In CODAP, most attributes are in one of several categories. The most important of these are:

**numeric**—The values are numbers, and they get plotted on numeric axes with continuous scales. It makes sense to compute measures such as`mean()`

using numeric attributes. An example is`Height`

.**categorical**—The values are text, and cases with the same value can form a group. An example is`Marital_status`

.^{15}**dates**–The values are continuous like numerics, but they are dates or times, which have special properties. See the chapter about dates and times.

## 22.1 How CODAP gets it wrong

For the most part, CODAP interprets your data values the way you expect. But there are exceptions.

Numeric variables that are really categorical.
In the Titanic data set, the `survived`

attribute is 0 for “died” and 1 for “lived.”
That’s just the way the data were entered;
it was easier to enter ones and zeros than typing in “died” or “lived” so many times.

Or imagine a dataset about students with an attribute called `class`

that holds their graduation year, so that a value of 2025 means, “Class of 2025.”
This is a numeric variable,
but *really* its underlying purpose is categorical:
every case gets put into one of (usually four) categories.

Categorical variables that are really numeric. Sometimes, data are entered with text and numbers, but you really care only about the numbers. For example, in some Census data, if you ask for number of children, you get values such as, “0 children present” and “1 child present,” but then “2”, “3”, and so forth:

Often, any text that’s not a number will fool CODAP into thinking it’s categorical. In the illustration, all it takes is the dollar signs to mess things up.
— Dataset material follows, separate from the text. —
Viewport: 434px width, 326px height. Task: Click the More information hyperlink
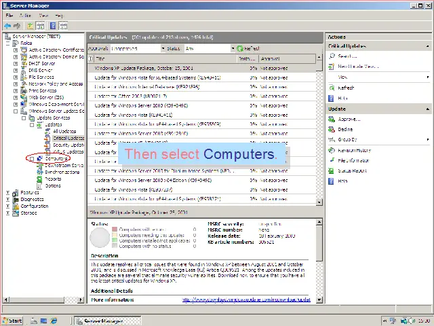pos(246,300)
The graph is not only categorical, it’s in the order of the table instead of numerical order!

## 22.2 How to fix it

There are three ways to address this problem.
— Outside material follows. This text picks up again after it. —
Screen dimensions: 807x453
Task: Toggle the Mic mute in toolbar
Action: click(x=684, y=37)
### Attribute properties box

One is to change the type in the *attribute properties* box.
Click on the column heading to get the menu, then choose **Edit Attribute Properties…**.
The box appears; choose a type in the **type** menu.^{16}

### In the graph

The axis labels on a graph are also menus.
You can use the menus to change which attribute is displayed,
but there’s more:
down at the bottom, you can change the way the graph displays the attribute with
the commands **Treat as Categorical** or **Treat as Numeric**.
As an example, here is some Titanic data where `1`

means “survived” and `0`

means “died”:

### Making a new attribute

Continuing with the Titanic example, suppose we wanted to display the values as `survived`

and `perished`

instead of as `1`

and `0`

.

Then we could use the technique described in the section about recoding categorical attributes.

To recap,

- Drag
`survived`

to the left to make groups of each value. - Make a new attribute next to
`survived`

(maybe call it`didTheyLive`

or something suitable). - Type
`survived`

next to the`1`

and`perished`

next to the`0`

. - Substitute the new attribute for
`survived`

on a graph.

It will look like this:

## 22.3 In the cracks: Ordered categoricals, discrete numerics

Some sets of values, by their nature, share some properties of both categorical and numeric attributes.
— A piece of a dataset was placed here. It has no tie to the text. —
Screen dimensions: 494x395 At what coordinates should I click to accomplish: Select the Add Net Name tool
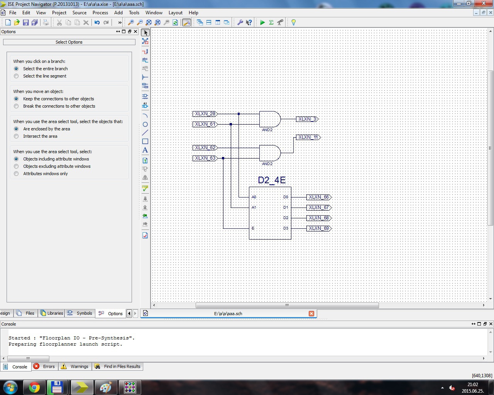click(145, 60)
For example, ages in Census data are always whole numbers. Even though people can be 20.75 years old, in the data you’re 20 until you turn 21. One consequence of this is that, although will generally group data (by dragging left in the table) with categorical attributes, and never with decimals, there are situations when whole-number numerics are perfectly good for grouping. That’s exactly what we did in one of our first lessons with age and height.

And some categorical values, e.g., {`frosh`

, `soph`

, `junior`

, `senior`

}
have a natural order.
When CODAP has no clue about the order, it alphabetizes them.
But you can change that by re-ordering the values on a graph.
You might do that when exploring education in Census data.